In 1973, Greece's currency situation was defined by the authoritarian rule of the "Regime of the Colonels" and its struggle to control a deteriorating economy. The official currency, the drachma, was under severe pressure due to a combination of internal mismanagement and external shocks. The government of Georgios Papadopoulos, seeking a veneer of economic legitimacy, had pursued rapid industrialization and infrastructure projects fueled by heavy borrowing and loose monetary policy. This led to significant inflationary pressures, which were dramatically exacerbated by the global 1973 oil crisis. As energy costs skyrocketed, Greece's balance of payments worsened, and inflation surged into double digits, eroding purchasing power and creating widespread economic anxiety.
The regime responded with strict, politically motivated controls rather than sound economic adjustment. To defend the drachma's fixed exchange rate and conserve foreign reserves, the government imposed severe import restrictions and capital controls. These measures aimed to prevent currency flight and maintain an artificial stability, but they ultimately stifled business activity and created shortages of goods.
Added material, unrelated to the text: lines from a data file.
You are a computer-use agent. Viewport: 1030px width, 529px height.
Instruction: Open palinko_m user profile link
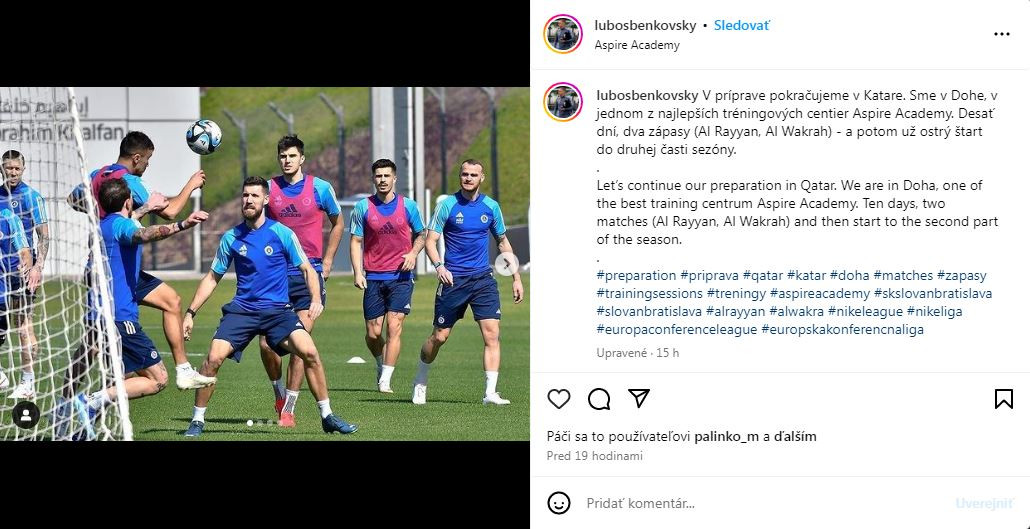click(727, 436)
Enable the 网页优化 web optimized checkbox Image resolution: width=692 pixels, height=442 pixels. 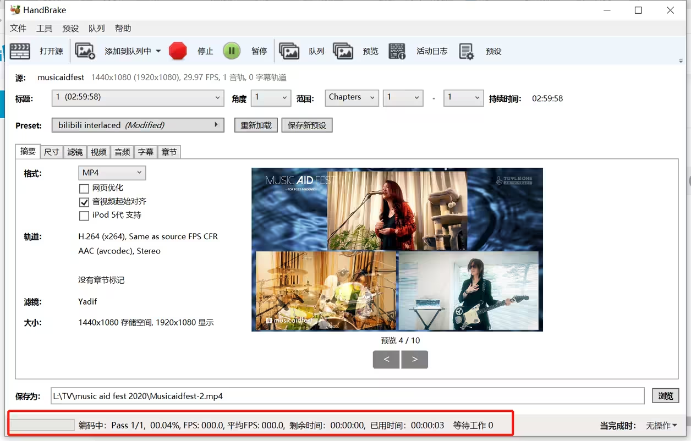pos(84,188)
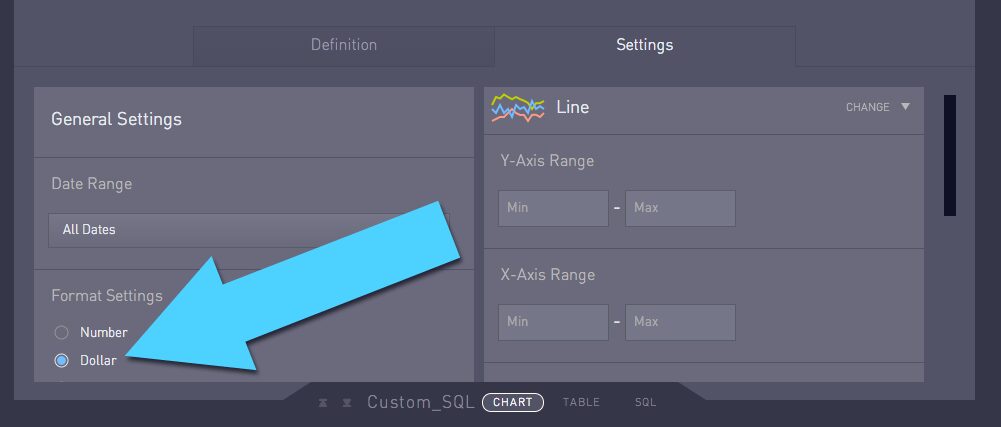This screenshot has height=427, width=1001.
Task: Switch to the Settings tab
Action: (x=645, y=45)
The economic distortions were compounded by international isolation, as many democracies maintained a distant stance toward the junta, limiting access to favorable credit and investment.
Consequently, 1973 represented the calm before a deeper storm. The currency controls papered over fundamental weaknesses, storing up severe problems for the near future. The underlying inflationary crisis and loss of confidence would erupt fully after the regime's collapse in 1974, leading to a major devaluation of the drachma and setting the stage for the chronic economic instability that would challenge Greece's democratic governments in the subsequent decades.